Serge Dion, de Longue-Rive, en Haute-Côte-Nord, qui est suivi annuellement par le même cardiologue montréalais depuis une quinzaine d’années, s’est fait demander d’en trouver un qui lui ferait parcourir moins de kilomètres. « On m’a appelé pour me dire : “Pour l’an prochain, il faudrait prévoir de vous trouver un autre cardiologue à Chicoutimi”, qui est plus près », raconte cet infirmier retraité.

Hausse des indemnités ?

Le CISSS de la Gaspésie a tenté une autre approche cet automne, en demandant à Québec d’augmenter l’indemnité à 0,26 $ par kilomètre et à 106,50 $ la nuitée. « Dans la prochaine année, une personne au sein du [ministère de la Santé et des Services sociaux] sera affectée à la révision complète de la politique en question », nous a indiqué un porte-parole du Ministère, Robert Maranda, sans préciser quand commenceraient les travaux.

Au bureau de Danielle McCann, ministre de la Santé, on évoque également la télémédecine pour éviter à des patients de se déplacer.

La question des soins en région, c’est important pour nous. Tout est sur la table pour analyse.

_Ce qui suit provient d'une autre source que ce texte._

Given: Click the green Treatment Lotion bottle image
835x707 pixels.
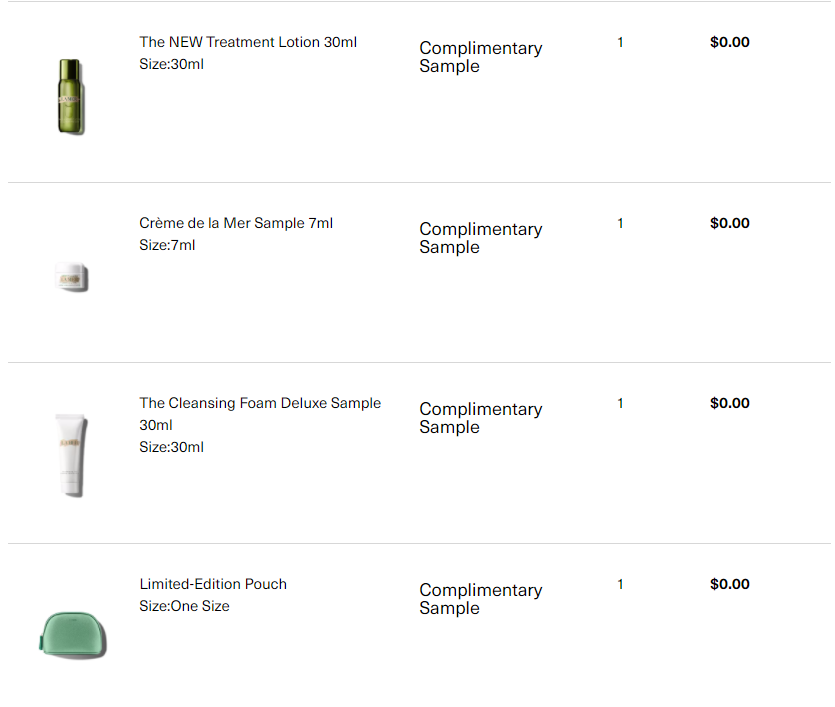Looking at the screenshot, I should click(71, 96).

Il faut laisser le Ministère travailler pour trouver la meilleure solution à long terme.

Alexandre Lahaie, porte-parole de la ministre McCann

Les députés du PQ et de QS demandent d’être consultés pour qu’ils puissent relayer les préoccupations des patients et des organismes communautaires. « On ne voudrait pas que ce soit exclusivement les CISSS qui participent à la réflexion. On voudrait minimalement s’aligner sur les conditions des travailleurs de la fonction publique », plaide Martin Ouellet.

Pour les fonctionnaires appelés à se déplacer, la directive du Conseil du trésor prévoit un remboursement de 0,47 $/km. Ils ont aussi droit à 79 $ à 138 $ (avant taxes) par nuit d’hôtel, selon la région et la saison, et à 46,25 $ (pourboires et taxes compris) par jour pour les repas.

Ces revendications se font entendre après que la Coalition avenir Québec, répondant à des années de pressions de la part des patients et de divers organismes, a annoncé une réduction des tarifs de stationnement dans les hôpitaux. La ministre McCann a donné à ces derniers jusqu’au 20 juin prochain pour implanter leur nouvelle grille. Les deux premières heures devront être gratuites, avec un maximum de 7 $ à 10 $ par jour selon les établissements.